▶ **Activity**:
Starting at the top line, return each entry word for word.

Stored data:
↓
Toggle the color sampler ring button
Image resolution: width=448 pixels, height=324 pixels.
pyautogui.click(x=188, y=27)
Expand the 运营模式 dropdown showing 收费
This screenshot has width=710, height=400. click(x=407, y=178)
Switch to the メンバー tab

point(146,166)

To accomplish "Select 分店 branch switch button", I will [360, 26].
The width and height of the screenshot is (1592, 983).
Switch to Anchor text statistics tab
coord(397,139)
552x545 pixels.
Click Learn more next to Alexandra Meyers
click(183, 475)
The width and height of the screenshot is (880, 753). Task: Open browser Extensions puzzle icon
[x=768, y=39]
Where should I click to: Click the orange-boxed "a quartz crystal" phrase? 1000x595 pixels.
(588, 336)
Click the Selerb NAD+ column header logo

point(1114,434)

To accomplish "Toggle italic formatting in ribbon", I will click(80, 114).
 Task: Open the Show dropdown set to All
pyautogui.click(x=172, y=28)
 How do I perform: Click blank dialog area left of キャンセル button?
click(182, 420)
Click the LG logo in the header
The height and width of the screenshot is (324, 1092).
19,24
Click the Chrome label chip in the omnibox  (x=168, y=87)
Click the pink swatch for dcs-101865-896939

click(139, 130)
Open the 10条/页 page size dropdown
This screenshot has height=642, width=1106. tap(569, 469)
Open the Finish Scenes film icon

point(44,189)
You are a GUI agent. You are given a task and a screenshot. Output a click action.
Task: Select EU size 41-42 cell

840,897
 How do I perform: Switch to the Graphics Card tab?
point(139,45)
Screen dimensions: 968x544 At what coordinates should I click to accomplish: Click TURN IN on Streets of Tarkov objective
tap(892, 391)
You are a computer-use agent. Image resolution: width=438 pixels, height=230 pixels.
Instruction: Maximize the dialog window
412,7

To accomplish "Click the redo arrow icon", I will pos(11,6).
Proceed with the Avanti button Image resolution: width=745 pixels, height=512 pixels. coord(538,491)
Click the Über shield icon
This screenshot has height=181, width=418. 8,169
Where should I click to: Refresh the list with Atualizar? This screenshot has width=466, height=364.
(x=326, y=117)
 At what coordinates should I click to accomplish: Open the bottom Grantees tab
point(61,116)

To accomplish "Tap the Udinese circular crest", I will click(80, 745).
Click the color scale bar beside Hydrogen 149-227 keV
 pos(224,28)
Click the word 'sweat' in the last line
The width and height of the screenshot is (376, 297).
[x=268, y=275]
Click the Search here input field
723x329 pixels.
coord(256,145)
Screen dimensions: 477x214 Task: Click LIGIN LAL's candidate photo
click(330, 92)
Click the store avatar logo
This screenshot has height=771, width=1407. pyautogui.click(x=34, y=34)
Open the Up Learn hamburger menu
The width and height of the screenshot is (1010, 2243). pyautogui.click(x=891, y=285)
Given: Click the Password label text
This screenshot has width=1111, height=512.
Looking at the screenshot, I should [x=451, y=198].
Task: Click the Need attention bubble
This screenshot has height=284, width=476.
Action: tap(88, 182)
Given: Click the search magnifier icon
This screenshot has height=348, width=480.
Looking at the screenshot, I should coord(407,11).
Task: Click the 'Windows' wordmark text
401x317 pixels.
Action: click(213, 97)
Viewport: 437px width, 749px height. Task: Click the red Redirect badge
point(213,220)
↑
▶ **Result for this exercise**:
Toggle the color sampler ring button
Image resolution: width=448 pixels, height=324 pixels.
pyautogui.click(x=188, y=27)
Expand the 运营模式 dropdown showing 收费
This screenshot has width=710, height=400. click(x=407, y=178)
Switch to the メンバー tab

point(146,166)

To accomplish "Select 分店 branch switch button", I will [360, 26].
The width and height of the screenshot is (1592, 983).
Switch to Anchor text statistics tab
coord(397,139)
552x545 pixels.
Click Learn more next to Alexandra Meyers
click(183, 475)
The width and height of the screenshot is (880, 753). Task: Open browser Extensions puzzle icon
[x=768, y=39]
Where should I click to: Click the orange-boxed "a quartz crystal" phrase? 1000x595 pixels.
(588, 336)
Click the Selerb NAD+ column header logo

point(1114,434)

To accomplish "Toggle italic formatting in ribbon", I will click(80, 114).
 Task: Open the Show dropdown set to All
pyautogui.click(x=172, y=28)
 How do I perform: Click blank dialog area left of キャンセル button?
click(182, 420)
Click the LG logo in the header
The height and width of the screenshot is (324, 1092).
19,24
Click the Chrome label chip in the omnibox  (x=168, y=87)
Click the pink swatch for dcs-101865-896939

click(139, 130)
Open the 10条/页 page size dropdown
This screenshot has height=642, width=1106. tap(569, 469)
Open the Finish Scenes film icon

point(44,189)
You are a GUI agent. You are given a task and a screenshot. Output a click action.
Task: Select EU size 41-42 cell

840,897
 How do I perform: Switch to the Graphics Card tab?
point(139,45)
Screen dimensions: 968x544 At what coordinates should I click to accomplish: Click TURN IN on Streets of Tarkov objective
tap(892, 391)
You are a computer-use agent. Image resolution: width=438 pixels, height=230 pixels.
Instruction: Maximize the dialog window
412,7

To accomplish "Click the redo arrow icon", I will pos(11,6).
Proceed with the Avanti button Image resolution: width=745 pixels, height=512 pixels. coord(538,491)
Click the Über shield icon
This screenshot has height=181, width=418. 8,169
Where should I click to: Refresh the list with Atualizar? This screenshot has width=466, height=364.
(x=326, y=117)
 At what coordinates should I click to accomplish: Open the bottom Grantees tab
point(61,116)

To accomplish "Tap the Udinese circular crest", I will click(80, 745).
Click the color scale bar beside Hydrogen 149-227 keV
 pos(224,28)
Click the word 'sweat' in the last line
The width and height of the screenshot is (376, 297).
[x=268, y=275]
Click the Search here input field
723x329 pixels.
coord(256,145)
Screen dimensions: 477x214 Task: Click LIGIN LAL's candidate photo
click(330, 92)
Click the store avatar logo
This screenshot has height=771, width=1407. pyautogui.click(x=34, y=34)
Open the Up Learn hamburger menu
The width and height of the screenshot is (1010, 2243). pyautogui.click(x=891, y=285)
Given: Click the Password label text
This screenshot has width=1111, height=512.
Looking at the screenshot, I should [x=451, y=198].
Task: Click the Need attention bubble
This screenshot has height=284, width=476.
Action: tap(88, 182)
Given: Click the search magnifier icon
This screenshot has height=348, width=480.
Looking at the screenshot, I should coord(407,11).
Task: Click the 'Windows' wordmark text
401x317 pixels.
Action: click(213, 97)
Viewport: 437px width, 749px height. Task: Click the red Redirect badge
point(213,220)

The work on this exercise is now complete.